Unnamed: 0,Order ID,Order Date,In Store or Online,Customer Name,Product ID,Product Name,Category,Sales,Quantity,Profit
0,1,2021-09-28,Online,Sandra Smith,339,Product 339,Category 1,324,9,49.0
1,2,2021-09-15,Online,Geoff Carter,261,Product 261,Category 1,189,3,18.0
2,3,2019-01-31,In Store,Barry Wilson,11,Product 11,Category 1,336,8,21.0
3,4,2019-08-31,In Store,Janet Green,56,Product 56,Category 1,295,9,42.0
4,5,2021-05-31,In Store,Geoff Green,283,Product 283,Category 1,380,1,73.0
5,6,2019-09-24,In Store,Steve Gill,126,Product 126,Category 1,263,6,-7.0
6,7,2021-12-31,Online,Geoff Cox,372,Product 372,Category 2,149,7,68.0
7,8,2020-02-19,In Store,Geoff Wilson,346,Product 346,Category 1,116,6,10.0
8,9,2019-01-31,Online,Josephine Davis,420,Product 420,Category 2,359,2,166.0
9,10,2021-02-25,Online,Terry Sedgewick,255,Product 255,Category 1,392,1,8.0


- Advanced Profiling can be done with the ProfileReport class.
- Profiling tells you if there are any missing values, columns with unique values, the cardinality level, correlation between columns, mean, max, min and also the memory size for each column.
- The detailed Correlation charts are a great starting point for further analysis.

# 1. Advanced Profiling

In [3]:
# Profile Report class setup
profile_report = ProfileReport(df, title="Sales Data Profiling")

- The **to_widgets** method will print an advanced interactive profiling report here in the notebook.

In [4]:
# View profile report in this notebook
profile_report.to_widgets()

- You can also send the report to an html file that will give you an interactive web page.

In [5]:
# The report can also be published as a web page (with menu options)
profile_report.to_file("sales_data_profiling.html")
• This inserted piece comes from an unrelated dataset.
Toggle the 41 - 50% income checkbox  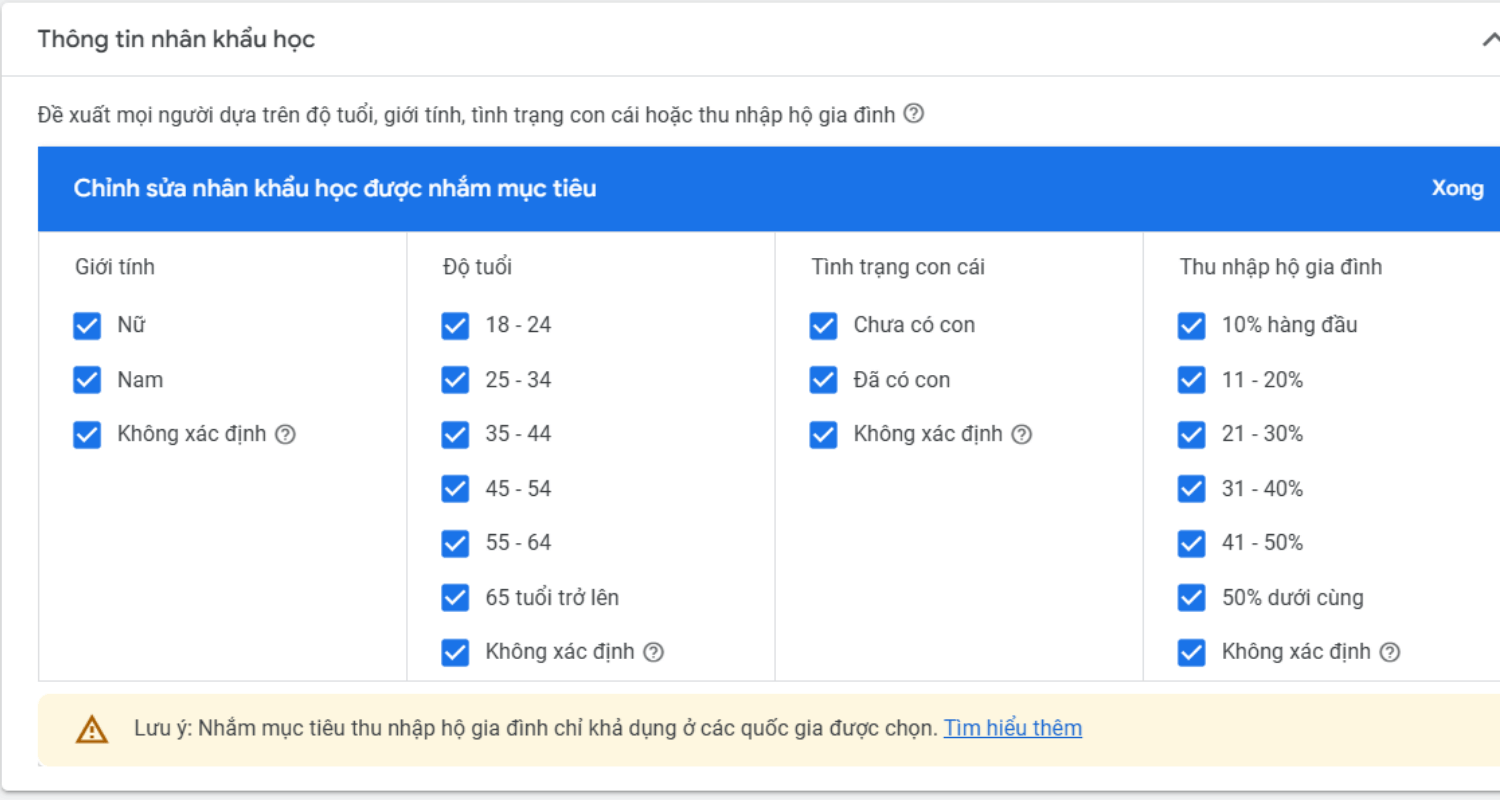pos(1191,543)
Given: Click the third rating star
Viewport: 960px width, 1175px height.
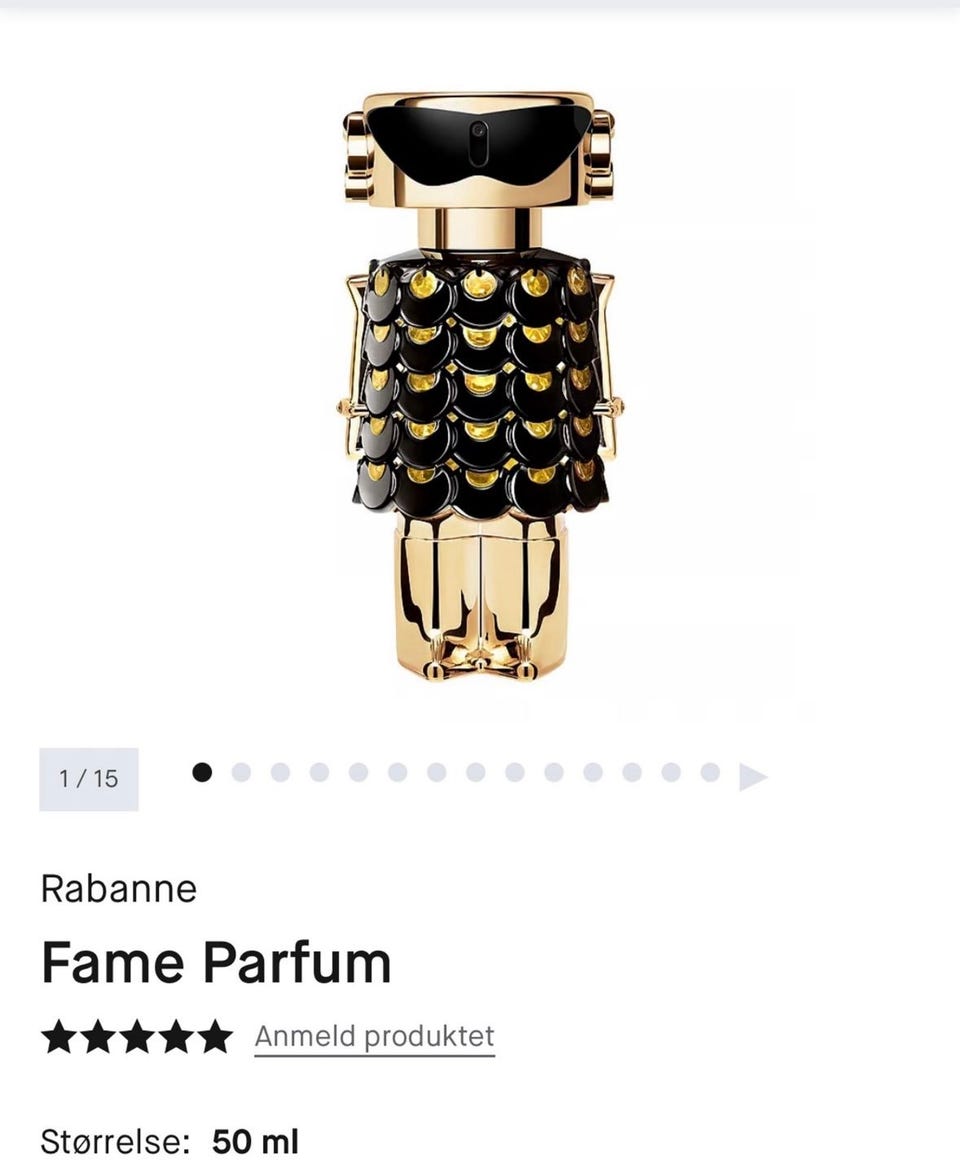Looking at the screenshot, I should (x=137, y=1037).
**The dataset above has been created so that:**
- Higher sales amounts will have a relatively high profit amount (within a range)
- Sales that are both Online and products that are in Category 2 produce the best profit.

**The advanced analysis report on the above dataset would tell us:**
- Customer Name and Product Name columns have High Cardinality
- Category is 'Categorical' (you can perform further grouping for insights using this column)
- In Store or Online is also 'Categorical'
- Order ID has unique fields
- Profit has a small percentage of 0 fields
- There is a correlation between Sales and Profit (as programmed in the sales_data dataset above)
- There is a correlation between Product ID and Profit (the products in Category 2 have higher profit margins)
- There is a correlation between Category and Profit
- There is a correlation between In Store or Online and Profit (Online along with Category 2 products have higher profit margins)